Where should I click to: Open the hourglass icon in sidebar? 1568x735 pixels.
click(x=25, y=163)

* * *

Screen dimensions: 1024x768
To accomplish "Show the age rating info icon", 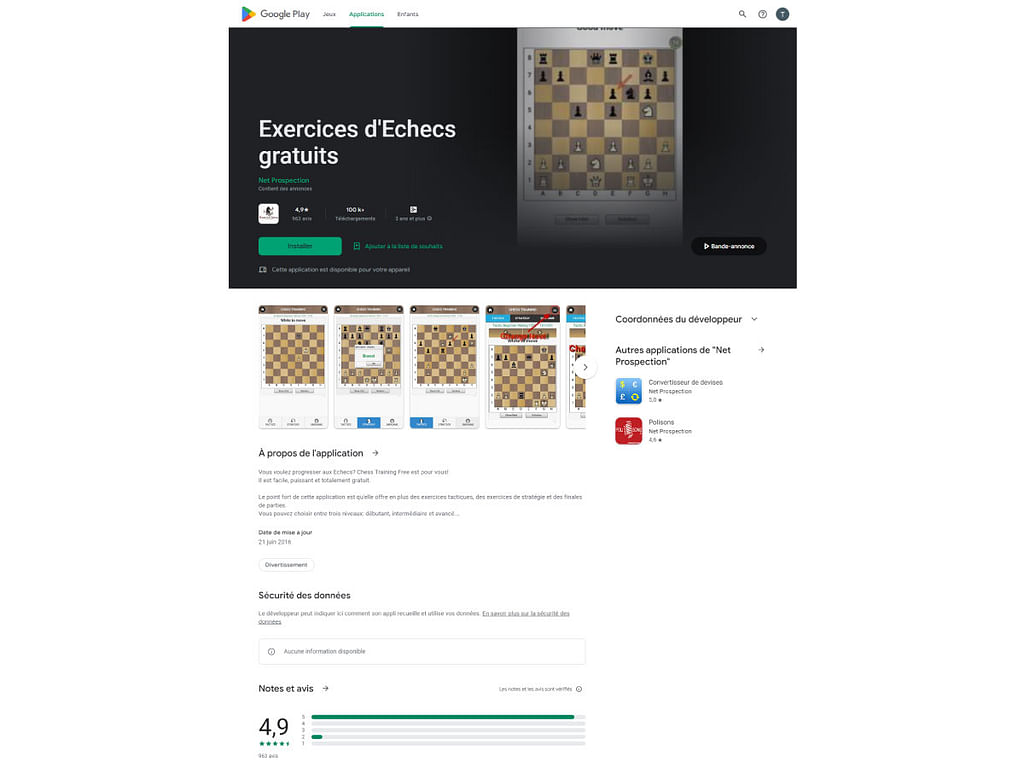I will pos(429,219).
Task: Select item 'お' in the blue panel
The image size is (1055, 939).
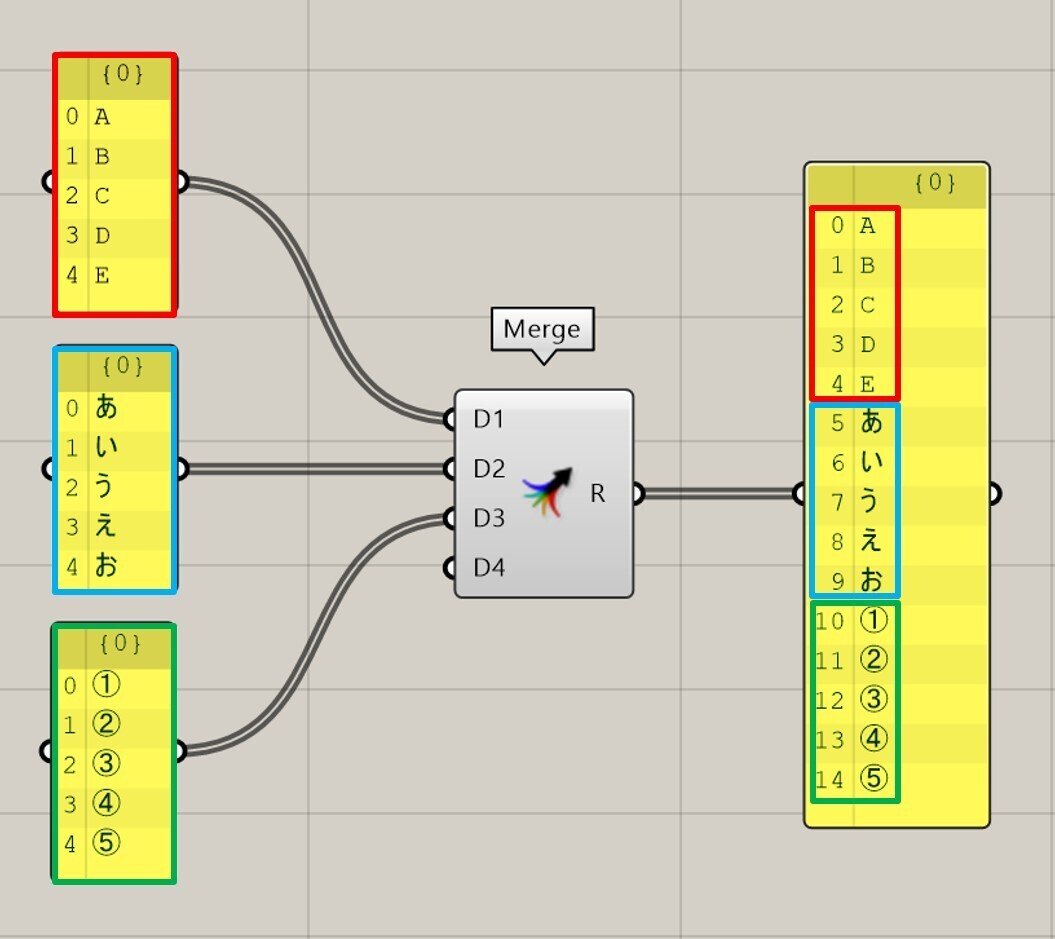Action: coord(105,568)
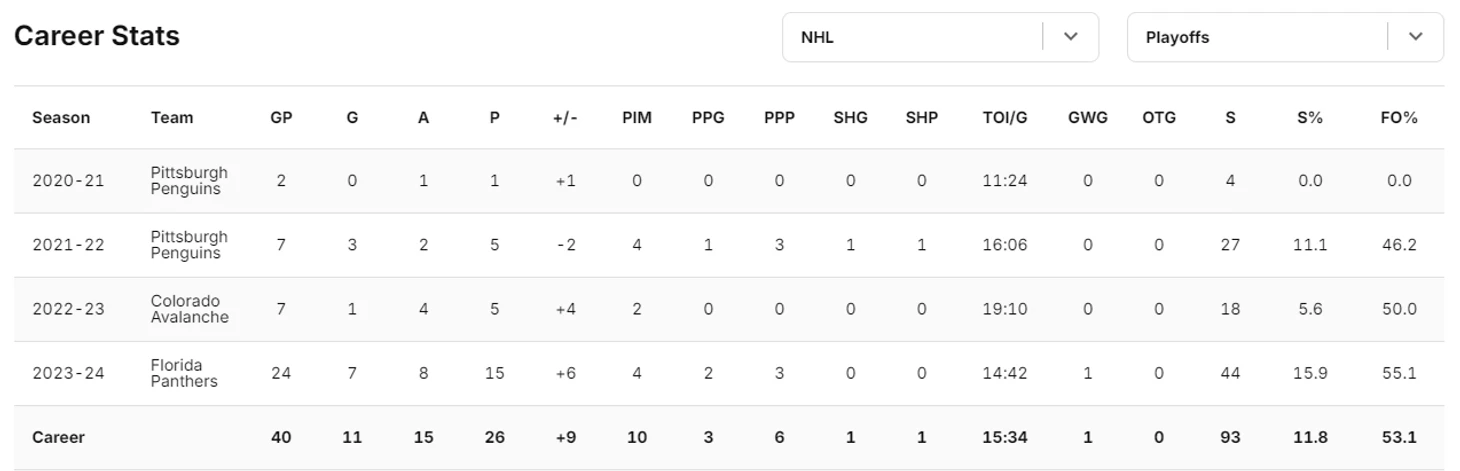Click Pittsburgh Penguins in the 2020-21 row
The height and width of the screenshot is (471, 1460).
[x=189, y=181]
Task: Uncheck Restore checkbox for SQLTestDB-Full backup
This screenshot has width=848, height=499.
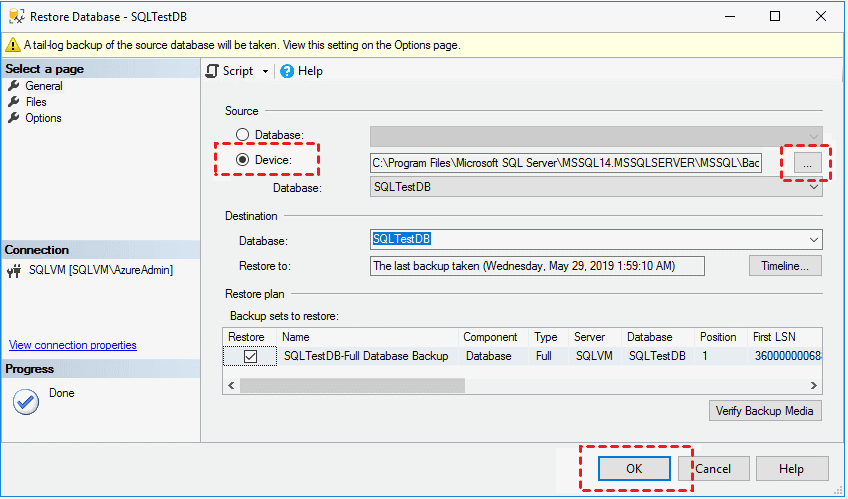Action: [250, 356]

▶ _Problem_:
Rewrite the part of the material that opens with the line containing "Task: Select item 'お' in the blue panel" and closes with the line containing "Action: [250, 356]", swapping "panel" for "window" and leaving everything else unchanged. Leave the pictures out of your answer.

▶ _Result below_:
Task: Select item 'お' in the blue window
The image size is (1055, 939).
Action: coord(105,568)
Click Pittsburgh Penguins in the 2020-21 row
The height and width of the screenshot is (471, 1460).
[x=189, y=181]
Task: Uncheck Restore checkbox for SQLTestDB-Full backup
This screenshot has width=848, height=499.
Action: [250, 356]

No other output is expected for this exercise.